On a technical level, this is the best and most sustained action we’ve seen so far on this series. But given that the story around that action is so vague, it doesn’t resonant beyond the purely visceral pleasures of watching one dude punch another dude (or roundhouse kick a sexy spider lady in the face, as the case may be). After winning me over last episode, Finn Jones once again struggles as the show returns to Danny’s more serious side. And the cheesy villains are entirely at odds with the dramatic character story Iron Fist seems to want to tell here.

The Bride Of Nine Spiders in particular feels like a throwback to the schlockiest ’90s version of weaponized sexuality and/or an extra from Wild Wild West, which I guess is basically the same thing. If you want to play this kind of thing straight (and not in a campier way like they do on The Flash and Supergirl), you need the right sense of conviction to make the over-the-top superhero theatrics work. And in this case, the whole thing winds up feeling silly, not thrilling.

After all of the illegal stuff they’ve gotten up to, it strained credibility that The Hand would put so much stock in a ceremonial fight, so I was glad to see Madame Gao admit she didn’t really give a shit about rules and honor. Just moments before he wins his final battle, Gao changes the rules of the game and offers Danny a different option: either kill his final opponent and start a war with The Hand (a.k.a. the Iron Fist way) or forfeit the match and save Sabina’s life (a.k.a. the Danny Rand way). But Danny’s final choice (Sabina’s life over his sworn duty) lacks weight because, as I mentioned before, we still don’t fully know what it means for him to be the Iron Fist, let alone for him to give it up.
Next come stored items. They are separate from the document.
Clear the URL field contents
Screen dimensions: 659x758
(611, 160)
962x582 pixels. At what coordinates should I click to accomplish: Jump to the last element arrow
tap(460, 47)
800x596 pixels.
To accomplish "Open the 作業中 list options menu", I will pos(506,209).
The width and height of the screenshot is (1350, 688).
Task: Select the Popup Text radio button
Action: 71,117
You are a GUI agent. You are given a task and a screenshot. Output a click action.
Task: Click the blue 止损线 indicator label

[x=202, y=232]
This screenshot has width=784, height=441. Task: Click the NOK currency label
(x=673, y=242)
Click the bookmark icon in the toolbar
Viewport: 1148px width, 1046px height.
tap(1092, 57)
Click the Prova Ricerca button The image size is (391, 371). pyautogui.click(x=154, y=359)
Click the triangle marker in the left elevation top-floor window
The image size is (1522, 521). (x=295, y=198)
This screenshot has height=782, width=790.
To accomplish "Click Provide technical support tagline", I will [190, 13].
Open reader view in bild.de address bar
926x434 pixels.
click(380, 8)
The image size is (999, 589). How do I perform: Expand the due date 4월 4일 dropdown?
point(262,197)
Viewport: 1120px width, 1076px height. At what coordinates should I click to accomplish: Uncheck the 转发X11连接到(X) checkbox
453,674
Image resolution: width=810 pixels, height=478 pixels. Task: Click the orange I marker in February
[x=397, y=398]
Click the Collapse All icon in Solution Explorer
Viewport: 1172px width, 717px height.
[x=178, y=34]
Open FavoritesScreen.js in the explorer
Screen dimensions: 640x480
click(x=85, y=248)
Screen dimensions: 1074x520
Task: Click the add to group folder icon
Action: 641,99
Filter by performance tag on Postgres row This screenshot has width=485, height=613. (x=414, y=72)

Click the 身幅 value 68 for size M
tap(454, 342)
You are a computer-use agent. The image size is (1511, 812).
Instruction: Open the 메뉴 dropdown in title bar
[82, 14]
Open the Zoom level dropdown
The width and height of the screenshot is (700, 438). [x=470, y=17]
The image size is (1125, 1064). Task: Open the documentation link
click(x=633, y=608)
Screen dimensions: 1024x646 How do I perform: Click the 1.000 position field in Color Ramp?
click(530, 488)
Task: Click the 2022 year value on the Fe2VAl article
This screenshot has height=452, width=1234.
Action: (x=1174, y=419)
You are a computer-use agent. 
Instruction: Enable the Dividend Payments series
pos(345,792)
The most interesting idea raised in “Immortal Emerges From Cave” is just how unsure Danny is in his sense of self. He no longer fits into the cutthroat corporate world he was born into; he’s never going to be one who prioritizes brand strategy meetings over concrete human lives. But nor does he fully fit into the narrow parameters of being the Iron Fist either; he can’t solely focus on fighting The Hand when there are other factors at play. In both cases, Danny is too much of an individualist to be used as a cog in a larger machine. It’s a fine, if familiar, idea around which to frame a superhero series, but Iron Fist actually has to do something with that idea, not just dance around it in a sexy leather bustier.

Stray observations

  • This episode was directed by the Wu-Tang Clan’s RZA, who made his directorial debut with the 2012 film The Man With The Iron Fists, which also centers on a man who’s turned into a living weapon.
  • I saw Hoon Lee (the guy who plays Danny’s mentor Lei Kung) on Broadway as The King in The King And I, and he was absolutely amazing. I was very excited to see him pop up here.
  • So Joy can illegally redirect a kidney to one of her clients, but Ward can’t get some codeine without a prescription? Yeah, I’m definitely calling shenanigans on that one.
  • The best moments in this episode belong to Claire and Colleen. The latter shows off her fighting skills in a no-nonsense hospital showdown. Meanwhile Claire gives Luke Cage a shout-out (“Sweet Christmas!”) before knocking someone out with a fire extinguisher, which I think might be a signature move for her. Too bad they wound up losing the Russian chemist though.
  • In the premiere, Danny made a reference to not really knowing how to drive, but now he’s just casually zipping around New York in his new Aston Martin.
  • Madame Gao reveals that she’s spent time in K’un-Lun and she knew Danny’s father. Plus she apparently has some sort of powerful abilities of her own. Like Rosario Dawson, Wai Ching Ho is another consistently great thing about the Defenders universe.
  • I really struggled to take the final showdown seriously once I pictured members of The Hand showing up at the warehouse earlier in the day to artfully hang strips of white cloth, set up smoke machines, and light candles. Or do you think the Bride Of Nine Spiders is an independent contractor who handles her own setup?